By Larry Gordon

The idea for this story began with a large hole in the ground on Mott Avenue just off Rockaway Turnpike in the Village of Lawrence. By the time you read this over the weekend, the foundation will have been poured for the edifice that will be the new home of Rambam Mesivta, which has diligently educated over 1,400 students.

The Yeshiva has served the greater New York-area Jewish communities with advanced Torah scholarship and academic excellence under the direction of Rabbi Zev Friedman for over 30 years.

Last week, I toured the construction site with Rabbi Friedman, and while it is early in the process, the expansiveness of the site and the possibility that one can envision just standing there is breathtaking.

Of course, as is the case with many giant steps, there is a backstory that began playing itself out after last week’s edition of the 5TJT hit our distribution points.

Since its inception, Rambam Mesivta has been located in a three-story large space on Frost Lane in Lawrence that is owned by The Brandeis School. As soon as Rabbi Friedman informed the Brandeis board that they were planning on moving, the Brandeis board found a new tenant in the new Bais Yaakov of the 5 Towns, which is planning on opening in September 2022.

Last week, the Bais Yaakov school ran an ad in these pages stating that their open house this Sunday would be at “the former Rambam location.” Unfortunately, that led some people to conclude that Rambam may be closing after all this time, which, of course, is the furthest thing from reality.

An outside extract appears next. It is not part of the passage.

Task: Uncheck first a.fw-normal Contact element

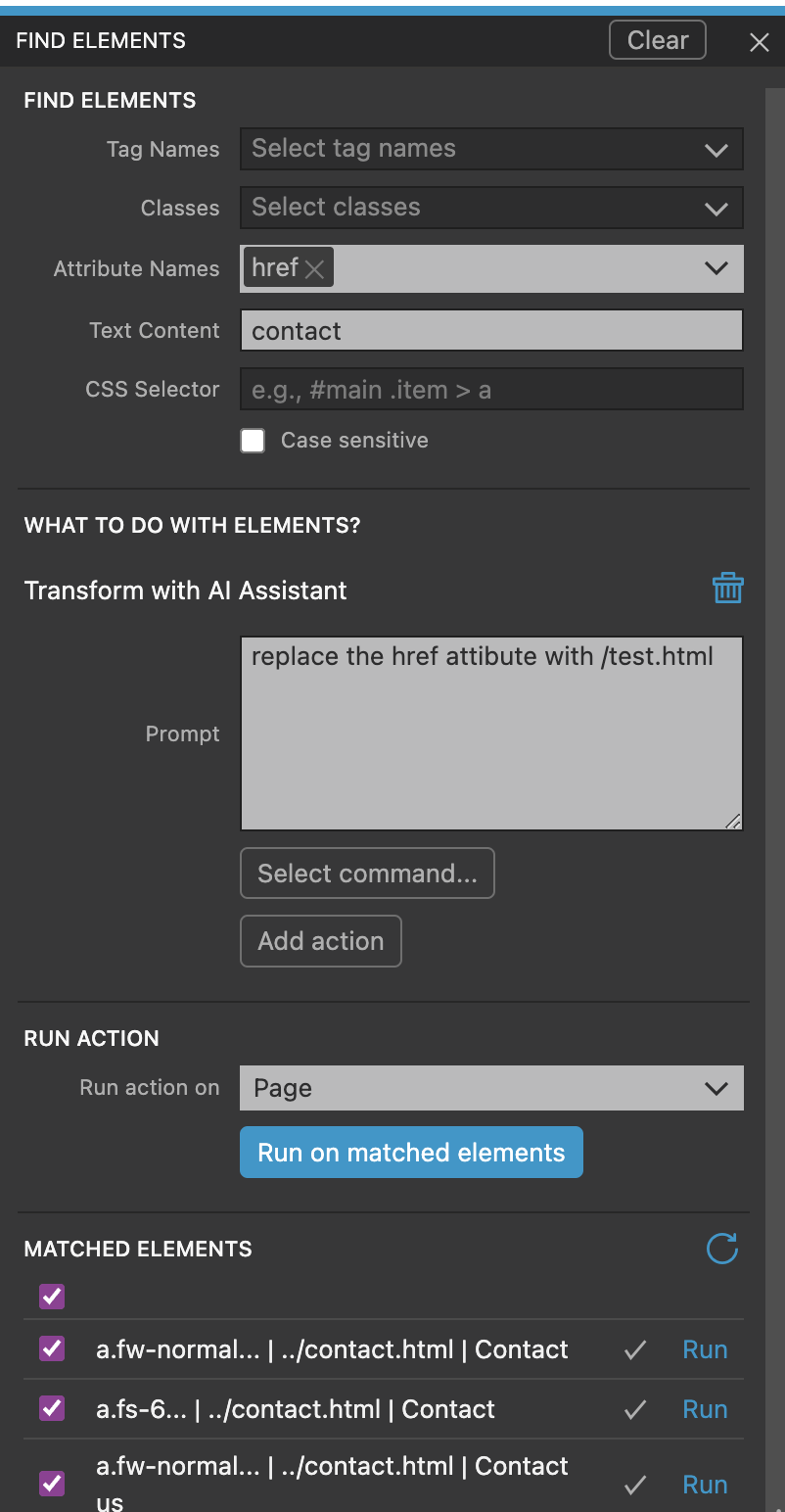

So I asked Rabbi Friedman over last weekend what the plan would be if in fact the construction is a bit delayed, as is wont to happen with such projects as a matter of routine. The rabbi says that they have engaged the services of the 170 Group and director Ben Diamond. They have assured Rabbi Friedman that they will meet their deadlines and that the new building will be ready for the fall 2022 term.

He also said that Rambam still has an option to extend their lease and remain in the current facility short-term if warranted. If that is the case, he will, of course, coordinate with the Brandeis board of directors. And, he adds, they have commitments from two other possible locations if the move into the new facility on Mott Avenue is delayed beyond next September. Both locations are in close proximity to their current location.

So not only will Rambam Mesivta have the newest state-of-the-art high-school building in town, it will also be matched by the traditionally high achievements of their student body. While Rambam is determined to keep class size manageable, the new building will allow for additional classes in order to accommodate the needs of its current population.

Yeshivas are often categorized by people in one of a few ways: Yeshivish, “modern,” “black hat,” “kippah s’ruga,” and so on. Indeed, some yeshivas do appropriately fall into those categories. But Rambam has carved out a distinctive niche for itself, which some place in a category of its own.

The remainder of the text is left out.